Une fin de non-recevoir visant les demandes nouvelles en appel constitue une prétention déterminée lorsque ces demandes sont identifiées dans la discussion des conclusions d'appel.
Un salarié a saisi un conseil de prud'hommes afin de contester son licenciement et de voir condamner son employeur à lui payer diverses sommes.
L'employeur ayant été placé en redressement judiciaire en cours de procédure, son mandataire et son administrateur judiciaires sont intervenus à l'instance.
Par un jugement, dont le salarié a relevé appel, ses demandes ont été déclarées irrecevables comme étant prescrites.
La cour d'appel d'Aix-en-Provence, dans un arrêt rendu le 16 février 2023, a dit n'y avoir lieu à statuer sur la fin de non-recevoir tirée de la nouveauté des demandes en appel et a déclaré ces demandes recevables.
La Cour de cassation, par un arrêt rendu le 16 avril 2026 (pourvoi n° 23-14.726), casse partiellement l'arrêt d'appel.
Selon l'article 954, alinéa 3, du code de procédure civile, dans sa rédaction issue du décret n° 2017-891 du 6 mai 2017, les conclusions d'appel contiennent expressément les prétentions des parties, récapitulées sous forme de dispositif, et la cour d'appel ne statue que sur celles qui y sont énoncées.

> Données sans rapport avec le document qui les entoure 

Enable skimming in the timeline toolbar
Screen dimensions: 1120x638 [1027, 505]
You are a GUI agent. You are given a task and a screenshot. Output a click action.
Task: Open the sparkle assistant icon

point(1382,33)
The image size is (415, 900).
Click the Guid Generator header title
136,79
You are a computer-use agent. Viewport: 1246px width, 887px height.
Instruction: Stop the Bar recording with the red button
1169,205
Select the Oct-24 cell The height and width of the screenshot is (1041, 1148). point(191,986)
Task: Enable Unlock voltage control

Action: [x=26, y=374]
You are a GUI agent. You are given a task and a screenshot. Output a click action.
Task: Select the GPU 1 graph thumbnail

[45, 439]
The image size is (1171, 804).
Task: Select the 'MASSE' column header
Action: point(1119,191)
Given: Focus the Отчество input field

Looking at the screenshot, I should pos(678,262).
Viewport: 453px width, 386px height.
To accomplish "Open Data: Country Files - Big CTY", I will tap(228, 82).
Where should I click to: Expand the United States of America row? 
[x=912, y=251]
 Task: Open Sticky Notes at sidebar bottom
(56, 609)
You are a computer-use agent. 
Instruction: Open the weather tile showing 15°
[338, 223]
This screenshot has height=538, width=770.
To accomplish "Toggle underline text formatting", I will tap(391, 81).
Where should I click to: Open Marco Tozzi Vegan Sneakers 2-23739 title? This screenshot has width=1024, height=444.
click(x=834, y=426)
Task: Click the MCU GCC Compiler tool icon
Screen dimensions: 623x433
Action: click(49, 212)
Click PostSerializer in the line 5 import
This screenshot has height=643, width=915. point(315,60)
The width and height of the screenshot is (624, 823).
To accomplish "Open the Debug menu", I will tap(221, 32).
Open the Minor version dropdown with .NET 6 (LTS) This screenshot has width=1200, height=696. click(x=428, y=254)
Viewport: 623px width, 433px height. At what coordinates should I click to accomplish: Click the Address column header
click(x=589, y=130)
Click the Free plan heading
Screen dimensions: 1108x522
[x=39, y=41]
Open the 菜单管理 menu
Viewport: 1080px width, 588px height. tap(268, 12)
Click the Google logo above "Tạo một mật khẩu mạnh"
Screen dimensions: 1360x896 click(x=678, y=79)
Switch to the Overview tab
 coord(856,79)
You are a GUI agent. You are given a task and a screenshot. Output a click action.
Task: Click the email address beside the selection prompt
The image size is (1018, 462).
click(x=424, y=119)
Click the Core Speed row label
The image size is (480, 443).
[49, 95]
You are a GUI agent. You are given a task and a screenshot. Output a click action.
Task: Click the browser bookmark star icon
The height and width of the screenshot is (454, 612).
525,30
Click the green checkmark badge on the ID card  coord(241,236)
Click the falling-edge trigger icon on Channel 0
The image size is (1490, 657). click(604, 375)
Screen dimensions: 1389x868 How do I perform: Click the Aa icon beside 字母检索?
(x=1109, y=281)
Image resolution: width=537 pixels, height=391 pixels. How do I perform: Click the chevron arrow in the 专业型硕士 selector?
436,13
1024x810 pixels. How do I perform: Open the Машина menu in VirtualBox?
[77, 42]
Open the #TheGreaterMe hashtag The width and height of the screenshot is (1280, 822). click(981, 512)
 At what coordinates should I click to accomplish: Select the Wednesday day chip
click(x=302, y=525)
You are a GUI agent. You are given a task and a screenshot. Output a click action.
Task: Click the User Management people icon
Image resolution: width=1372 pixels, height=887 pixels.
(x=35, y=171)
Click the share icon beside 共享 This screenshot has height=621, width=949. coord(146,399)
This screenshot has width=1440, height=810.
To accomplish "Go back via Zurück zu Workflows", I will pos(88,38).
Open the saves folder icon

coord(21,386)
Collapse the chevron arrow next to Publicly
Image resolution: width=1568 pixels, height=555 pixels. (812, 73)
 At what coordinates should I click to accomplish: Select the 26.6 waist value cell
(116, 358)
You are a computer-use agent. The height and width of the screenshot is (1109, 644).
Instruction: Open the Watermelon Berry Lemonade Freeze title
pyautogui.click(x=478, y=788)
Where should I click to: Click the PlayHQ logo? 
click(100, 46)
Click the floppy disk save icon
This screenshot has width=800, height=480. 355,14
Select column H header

Une partie qui demande, dans le dispositif de ses conclusions, de déclarer irrecevables les demandes nouvelles de l'appelant saisit la cour d'appel d'une prétention déterminée lorsque ces demandes sont identifiées dans la discussion.
En l'espèce, les intimées demandaient, dans le dispositif de leurs conclusions, de déclarer irrecevables les demandes nouvelles de l'appelant, lesquelles étaient identifiées dans la discussion. En refusant de statuer sur cette fin de non-recevoir au motif que les demandes n'étaient pas précisées dans le dispositif, la cour d'appel a violé le texte susvisé.
La Cour de cassation casse partiellement l'arrêt d'appel.